Please feel free to comment on our blog about your experiences and thoughts on USO and the crude oil market.

All the best,

Adam Hewison
President, INO.com
Co-creator, MarketClub

3 thoughts on “USO & Crude Oil On The Move

  1. The problem with the USO etf is that it loses value every time it rolls its positions in a contango market. If you'll notice the chart, the USO etf has remained flat for the past two months. However, the price of crude is up almost 50%. In other words, we could very well be in a bull market for commodities including oil, but this does not mean that the USO etf would be a great play. Should the market flip to backwardation then the USO etf would become a great play as the fund would gain value as it rolled contracts.

    1. Waubaugh,

      Great observation. As you may remember I'm not a big fan of ETFs.

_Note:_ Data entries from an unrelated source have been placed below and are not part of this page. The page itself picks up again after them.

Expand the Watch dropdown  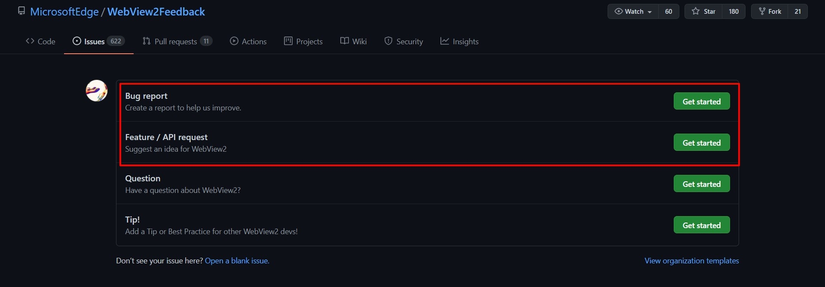click(x=633, y=12)
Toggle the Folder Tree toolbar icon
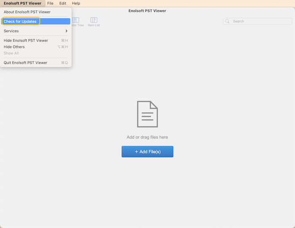Image resolution: width=295 pixels, height=228 pixels. tap(76, 20)
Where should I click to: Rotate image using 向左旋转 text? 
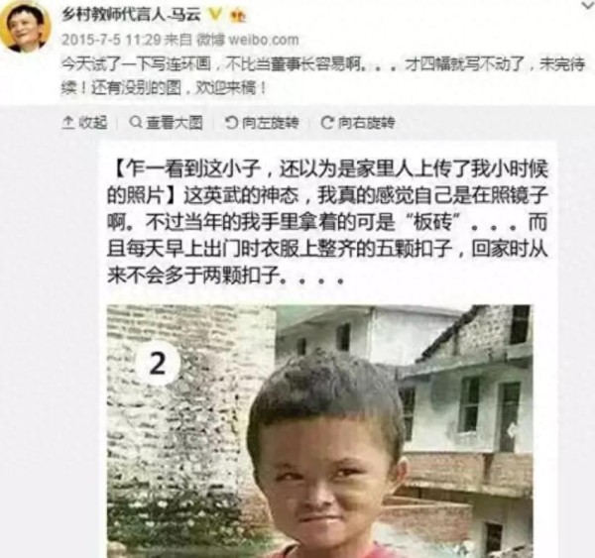point(270,123)
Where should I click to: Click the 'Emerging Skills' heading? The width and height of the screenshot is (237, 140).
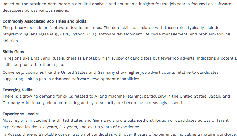[x=18, y=90]
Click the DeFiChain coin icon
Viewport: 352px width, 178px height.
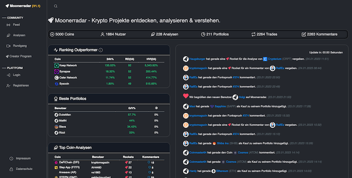(x=56, y=163)
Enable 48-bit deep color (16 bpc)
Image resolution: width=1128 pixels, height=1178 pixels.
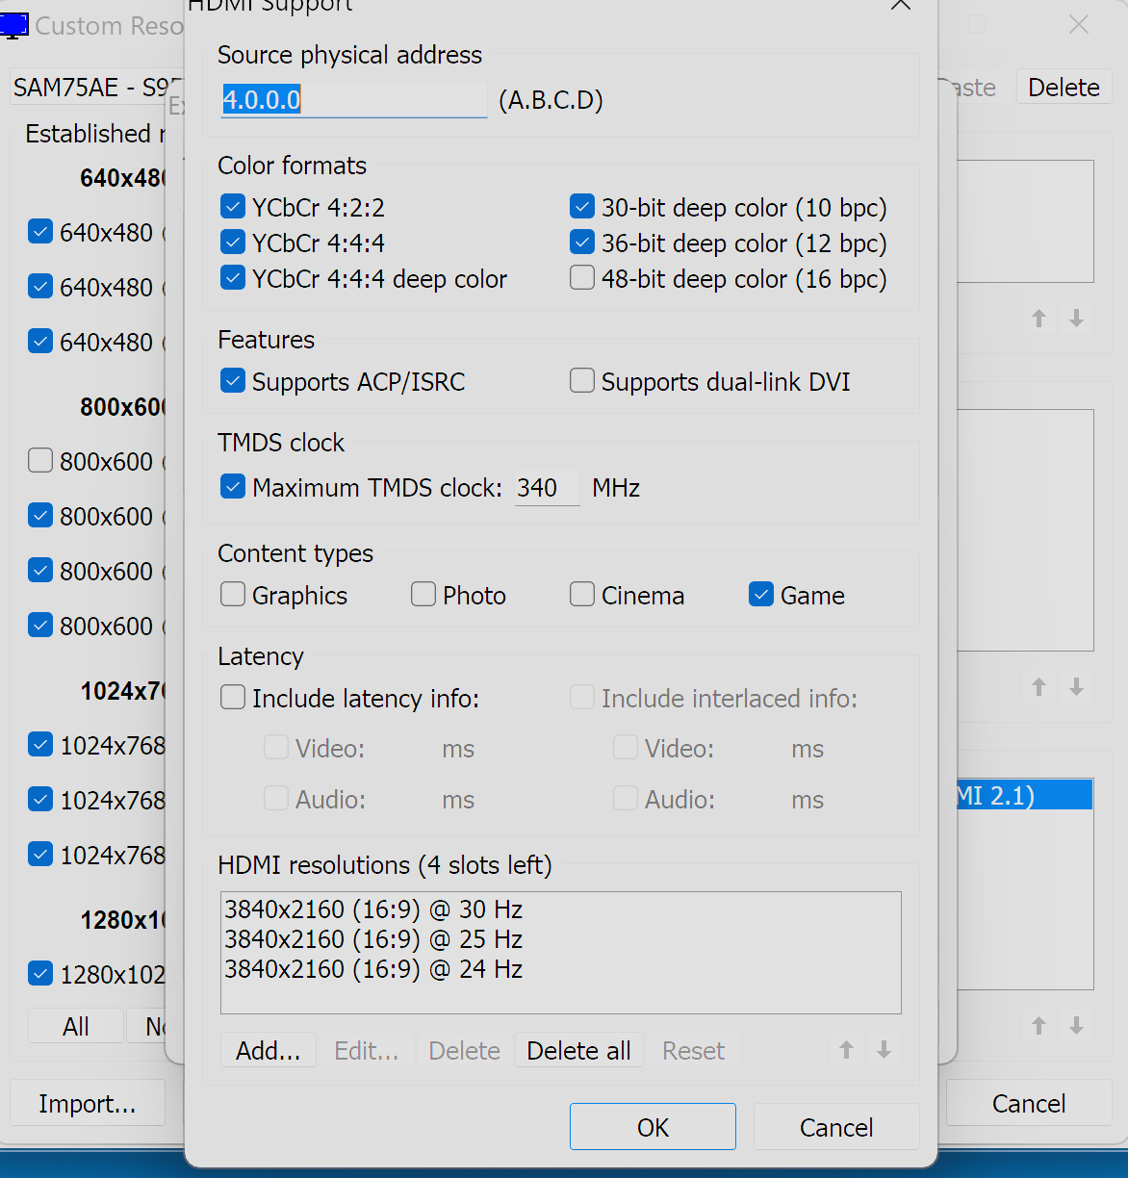coord(582,278)
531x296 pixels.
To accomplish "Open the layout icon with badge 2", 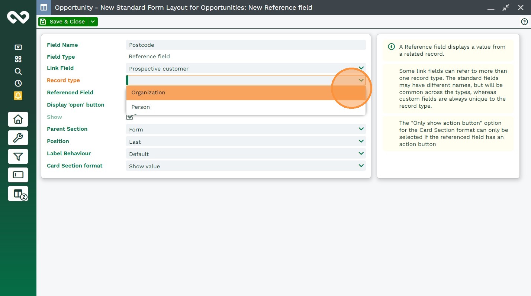I will (18, 193).
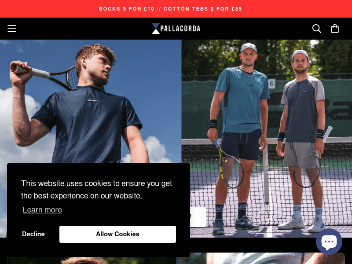Click the white button partly hidden behind cookie banner
The image size is (352, 264).
click(198, 217)
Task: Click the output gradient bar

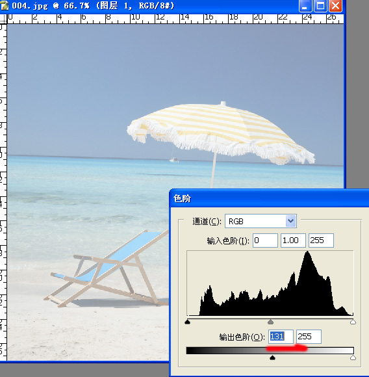Action: (x=270, y=350)
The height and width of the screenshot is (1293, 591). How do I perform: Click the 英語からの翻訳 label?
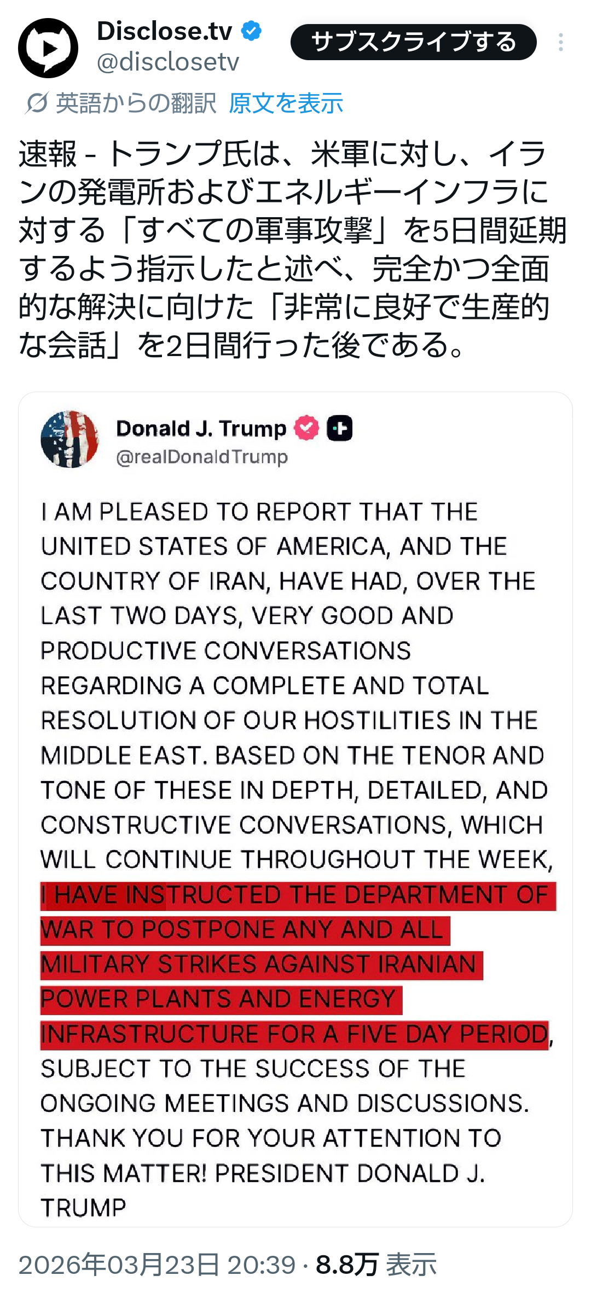[136, 103]
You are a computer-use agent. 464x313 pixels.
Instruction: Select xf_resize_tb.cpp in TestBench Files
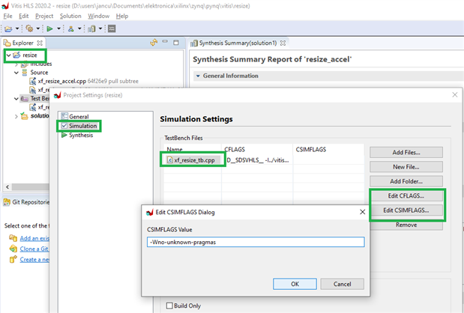[194, 159]
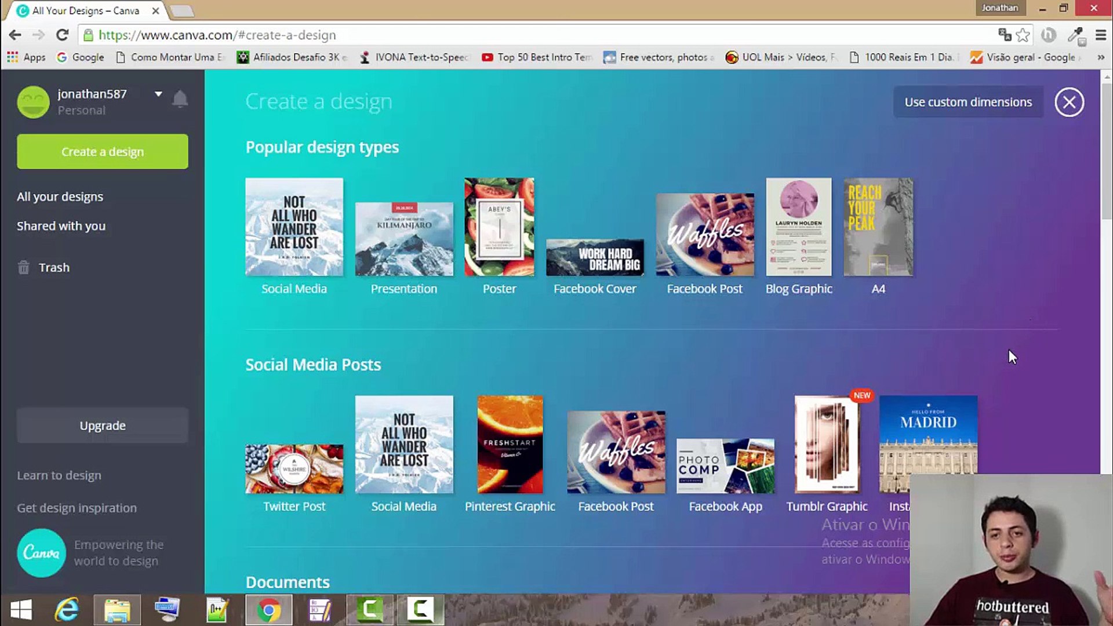Image resolution: width=1113 pixels, height=626 pixels.
Task: Select the Facebook Cover design thumbnail
Action: (x=595, y=257)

I would rather trade the underlying market in this case crude oil.

      Thank you for your feedback and all the best you.

      Adam

  2. i dont know if there is oil prices so high there is no way do survive to many countries of the wrld as we suffer a lot with 20 dollar oil prices in thrid world countries

    how you can let price go down unless you supress the labours with out decline in oil price cost in our economy it is obviously let world economy grow slower even after so many effort you took lately our goal will reach a minimum level and world conflict we can see continously survive and newly devlop countries will have not easy go way to the
    poverty elevations and comfortable life styles in coming years

Comments are closed.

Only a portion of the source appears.